Three British street preachers will appear before a British court Thursday charged with public order offenses for preaching the gospel and offending bystanders.
On July 6th, 2016, Michael Overd, Adrian Clark and Michael Stockwell were sharing about the differences between Islam and Christianity at an outdoor event in Bristol, England.
Then police officers interrupted the event and forced them to stop speaking to a crowd that had gathered.
Michael Overd was wearing a body camera at the time and captured the moment when a police officer forcibly removed the three from the scene.
"You are causing a disturbance," said a police officer to Overd. "You are not welcome, okay?"
The police officer proceeded to ask Orverd for his personal details.
"I'm going to give you a Dispersal Notice to leave the area," the police officer told Overd. "I'm not going to leave the area," Overd replied.
A few minutes later, video shows Overd being forced to the ground by the officer.
"I've got a bad back, sir," Orverd can be heard screaming in the video. "Then, get up! Get up!" shouts the officer. "You are hurting my arm," Overd replied.
Later, the officer accuses Overd of challenging homosexuality and Islam, and upsetting the peace, to which Mr Overd responds that he and his friends were "just saying what the Bible says."
The three men were then taken to Patchway Custody Center, Bristol, held for several hours, and released on police bail to return for questioning.
They were subsequently charged under Section 31 of the Crime and Disorder Act 1998 for using "threatening or abusive words or behaviour or disorderly behaviour within the hearing or sight of a person likely to be caused harassment, alarm or distress, thereby, and the offence was religiously aggravated."
Eyewitnesses told local reporters that they heard the men reportedly saying that, "All Muslims will burn in hell" and "You need to obey God."
One witnesses told the Bristol Post that the men also told a passersby that "Allah does not exist" and called people "disgusting" for being gay, divorced or "living in sin."
Lawyers with the Christian Legal Centre are representing the street preachers and will argue that what the men were doing was simply exercising their right to freedom of speech and freedom of religion.
"Mr Overd and his friends are motivated by love," said Andrea Williams, chief executive of the Christian Legal Centre. "They want to share the good news of Jesus with people who might not otherwise hear it. Sometimes that means addressing the false claims of other religions or ideologies."
Williams released this full statement regarding the case:
"Robust debate is sometimes necessary, especially when objections are being raised or abuse hurled. We shouldn't be afraid of it.

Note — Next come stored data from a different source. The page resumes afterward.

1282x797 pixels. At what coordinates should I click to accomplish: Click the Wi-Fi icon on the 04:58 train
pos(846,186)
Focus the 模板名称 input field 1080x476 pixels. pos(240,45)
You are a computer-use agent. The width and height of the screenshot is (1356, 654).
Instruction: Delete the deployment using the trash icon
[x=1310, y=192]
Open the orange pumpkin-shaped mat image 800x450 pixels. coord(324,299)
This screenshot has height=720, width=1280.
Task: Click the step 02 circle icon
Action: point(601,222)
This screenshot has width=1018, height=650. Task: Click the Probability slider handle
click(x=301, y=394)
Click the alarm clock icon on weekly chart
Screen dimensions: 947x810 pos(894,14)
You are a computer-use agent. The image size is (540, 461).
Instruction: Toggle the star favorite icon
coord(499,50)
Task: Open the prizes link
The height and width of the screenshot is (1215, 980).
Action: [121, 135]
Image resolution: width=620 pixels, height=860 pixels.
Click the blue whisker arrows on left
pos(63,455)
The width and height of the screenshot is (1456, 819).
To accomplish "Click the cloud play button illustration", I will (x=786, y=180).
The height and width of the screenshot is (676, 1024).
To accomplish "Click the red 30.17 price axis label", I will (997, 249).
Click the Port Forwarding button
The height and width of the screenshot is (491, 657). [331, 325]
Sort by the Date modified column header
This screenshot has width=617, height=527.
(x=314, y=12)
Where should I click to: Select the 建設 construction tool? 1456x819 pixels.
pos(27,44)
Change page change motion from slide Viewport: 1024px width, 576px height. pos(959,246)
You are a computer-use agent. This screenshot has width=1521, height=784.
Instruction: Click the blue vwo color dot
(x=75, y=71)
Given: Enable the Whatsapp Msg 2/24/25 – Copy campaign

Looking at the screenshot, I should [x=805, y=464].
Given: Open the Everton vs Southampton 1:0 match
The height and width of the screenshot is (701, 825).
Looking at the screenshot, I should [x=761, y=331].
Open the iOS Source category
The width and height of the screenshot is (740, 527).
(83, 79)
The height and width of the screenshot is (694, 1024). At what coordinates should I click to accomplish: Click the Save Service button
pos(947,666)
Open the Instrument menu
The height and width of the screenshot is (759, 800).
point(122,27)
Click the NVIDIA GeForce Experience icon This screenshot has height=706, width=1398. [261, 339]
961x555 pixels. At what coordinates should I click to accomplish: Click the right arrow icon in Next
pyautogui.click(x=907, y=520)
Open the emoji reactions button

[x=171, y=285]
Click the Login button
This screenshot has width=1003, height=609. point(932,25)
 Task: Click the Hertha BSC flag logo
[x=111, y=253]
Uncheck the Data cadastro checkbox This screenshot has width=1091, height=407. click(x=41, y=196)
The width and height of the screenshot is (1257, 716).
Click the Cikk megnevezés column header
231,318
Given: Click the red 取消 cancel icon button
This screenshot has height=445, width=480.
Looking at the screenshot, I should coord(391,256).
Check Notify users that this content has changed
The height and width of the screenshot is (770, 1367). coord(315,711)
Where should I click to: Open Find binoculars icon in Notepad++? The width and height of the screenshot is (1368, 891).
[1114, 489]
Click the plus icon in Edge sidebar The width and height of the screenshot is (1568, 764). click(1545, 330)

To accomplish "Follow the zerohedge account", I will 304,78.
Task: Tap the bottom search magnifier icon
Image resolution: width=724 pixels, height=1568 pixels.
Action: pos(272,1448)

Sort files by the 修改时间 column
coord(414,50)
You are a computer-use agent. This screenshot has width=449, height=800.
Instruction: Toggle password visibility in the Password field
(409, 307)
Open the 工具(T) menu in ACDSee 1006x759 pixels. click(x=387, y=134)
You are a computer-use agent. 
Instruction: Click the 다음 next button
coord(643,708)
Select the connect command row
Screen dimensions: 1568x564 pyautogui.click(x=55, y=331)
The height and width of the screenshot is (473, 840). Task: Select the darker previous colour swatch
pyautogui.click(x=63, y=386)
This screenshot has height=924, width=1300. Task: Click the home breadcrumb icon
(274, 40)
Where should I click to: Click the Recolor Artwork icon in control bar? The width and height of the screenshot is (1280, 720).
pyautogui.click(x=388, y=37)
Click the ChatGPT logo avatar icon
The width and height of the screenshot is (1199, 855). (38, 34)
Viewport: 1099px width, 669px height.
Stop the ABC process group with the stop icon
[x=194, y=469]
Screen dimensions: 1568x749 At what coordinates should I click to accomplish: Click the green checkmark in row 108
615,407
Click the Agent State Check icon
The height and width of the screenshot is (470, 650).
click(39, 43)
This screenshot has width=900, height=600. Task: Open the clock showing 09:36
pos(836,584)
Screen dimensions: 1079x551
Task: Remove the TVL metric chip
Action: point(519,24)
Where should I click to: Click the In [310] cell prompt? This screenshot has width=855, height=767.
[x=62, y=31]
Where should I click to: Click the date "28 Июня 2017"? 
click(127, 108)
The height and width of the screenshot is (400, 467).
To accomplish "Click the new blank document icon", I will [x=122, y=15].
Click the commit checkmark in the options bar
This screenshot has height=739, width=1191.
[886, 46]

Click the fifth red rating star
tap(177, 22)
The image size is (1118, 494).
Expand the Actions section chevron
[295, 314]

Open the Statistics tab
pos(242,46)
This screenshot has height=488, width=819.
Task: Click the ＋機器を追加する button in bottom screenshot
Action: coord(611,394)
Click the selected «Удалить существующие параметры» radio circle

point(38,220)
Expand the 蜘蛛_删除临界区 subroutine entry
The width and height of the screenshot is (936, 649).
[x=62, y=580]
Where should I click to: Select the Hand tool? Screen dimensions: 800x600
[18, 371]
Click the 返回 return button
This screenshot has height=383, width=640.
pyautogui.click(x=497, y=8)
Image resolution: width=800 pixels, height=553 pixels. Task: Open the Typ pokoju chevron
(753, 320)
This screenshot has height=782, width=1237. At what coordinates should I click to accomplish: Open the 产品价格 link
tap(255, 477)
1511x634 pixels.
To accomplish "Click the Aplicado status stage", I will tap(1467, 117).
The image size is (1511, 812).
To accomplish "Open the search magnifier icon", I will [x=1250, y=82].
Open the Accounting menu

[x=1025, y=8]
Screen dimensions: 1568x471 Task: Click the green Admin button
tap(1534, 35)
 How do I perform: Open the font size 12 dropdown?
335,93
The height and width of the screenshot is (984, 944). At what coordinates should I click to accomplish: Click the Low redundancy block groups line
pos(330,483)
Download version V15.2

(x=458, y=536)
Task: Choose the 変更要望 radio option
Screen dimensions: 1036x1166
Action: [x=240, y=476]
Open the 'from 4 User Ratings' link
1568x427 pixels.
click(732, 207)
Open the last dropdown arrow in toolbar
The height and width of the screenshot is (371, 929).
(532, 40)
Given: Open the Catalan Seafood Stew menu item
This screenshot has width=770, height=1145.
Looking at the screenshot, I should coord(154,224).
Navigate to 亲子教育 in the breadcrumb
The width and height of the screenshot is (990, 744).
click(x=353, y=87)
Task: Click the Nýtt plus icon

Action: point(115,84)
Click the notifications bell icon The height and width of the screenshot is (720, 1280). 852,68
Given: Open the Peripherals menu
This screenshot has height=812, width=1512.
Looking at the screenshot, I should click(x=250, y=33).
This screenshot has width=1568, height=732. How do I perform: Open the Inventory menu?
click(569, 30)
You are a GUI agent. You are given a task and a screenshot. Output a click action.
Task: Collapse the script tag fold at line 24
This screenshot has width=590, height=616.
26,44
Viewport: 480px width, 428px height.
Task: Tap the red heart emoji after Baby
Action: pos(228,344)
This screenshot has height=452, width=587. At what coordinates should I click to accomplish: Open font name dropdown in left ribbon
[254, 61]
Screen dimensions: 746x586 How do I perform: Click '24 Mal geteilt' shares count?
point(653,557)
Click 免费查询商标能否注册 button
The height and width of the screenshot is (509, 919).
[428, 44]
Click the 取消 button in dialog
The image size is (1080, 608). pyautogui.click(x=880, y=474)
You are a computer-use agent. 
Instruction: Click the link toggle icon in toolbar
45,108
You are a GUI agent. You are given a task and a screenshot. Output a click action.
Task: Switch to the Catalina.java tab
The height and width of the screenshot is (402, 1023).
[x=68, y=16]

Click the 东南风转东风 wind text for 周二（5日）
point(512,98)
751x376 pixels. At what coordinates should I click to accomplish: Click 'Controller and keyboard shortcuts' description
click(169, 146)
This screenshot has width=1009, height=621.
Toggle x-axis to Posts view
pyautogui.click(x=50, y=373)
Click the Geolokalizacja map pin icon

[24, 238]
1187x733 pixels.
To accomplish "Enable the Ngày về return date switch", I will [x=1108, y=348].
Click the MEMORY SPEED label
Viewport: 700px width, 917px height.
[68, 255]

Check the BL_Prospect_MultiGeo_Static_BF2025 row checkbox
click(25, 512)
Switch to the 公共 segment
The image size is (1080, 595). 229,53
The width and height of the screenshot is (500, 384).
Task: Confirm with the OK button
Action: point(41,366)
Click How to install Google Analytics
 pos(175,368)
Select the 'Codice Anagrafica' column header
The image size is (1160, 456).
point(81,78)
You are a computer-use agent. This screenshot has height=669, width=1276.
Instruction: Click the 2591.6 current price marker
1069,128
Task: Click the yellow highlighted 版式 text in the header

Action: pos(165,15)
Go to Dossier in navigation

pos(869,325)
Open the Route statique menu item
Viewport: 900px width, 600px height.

"The aggressive treatment of Mr Overd and his friends by the police and prosecution is shocking. The police should be defending freedom of speech, not clamping down on it.
"'Offence' is a very subjective thing and is easily manipulated to shut down viewpoints that people simply don't like. Any suggestion that there is a right not to be offended must be strongly resisted. In today's democracy, we need the freedom to debate, challenge and disagree.
"But this was not just an attack on freedom of speech but an abuse of power. We will not only be seeking the acquittal of these Christian men but seeking an apology from the Chief Constable of Avon and Somerset police, compensation and assurances that officers are better trained to protect freedom of expression."
"We cannot allow the gospel to be shut out of public debate. Please pray for a successful outcome to this important case."
Appearing in a Christian Legal Centre video, Overd says, "There's been opposition and even though the law has not been broken, it's people being offended by the gospel and what it says about our sin."
Overd goes on to say in the video that he does what he does because, "I love all those guys and that's why I go and preach."
"I am not ashamed and I'm not afraid to preach the truth," he adds.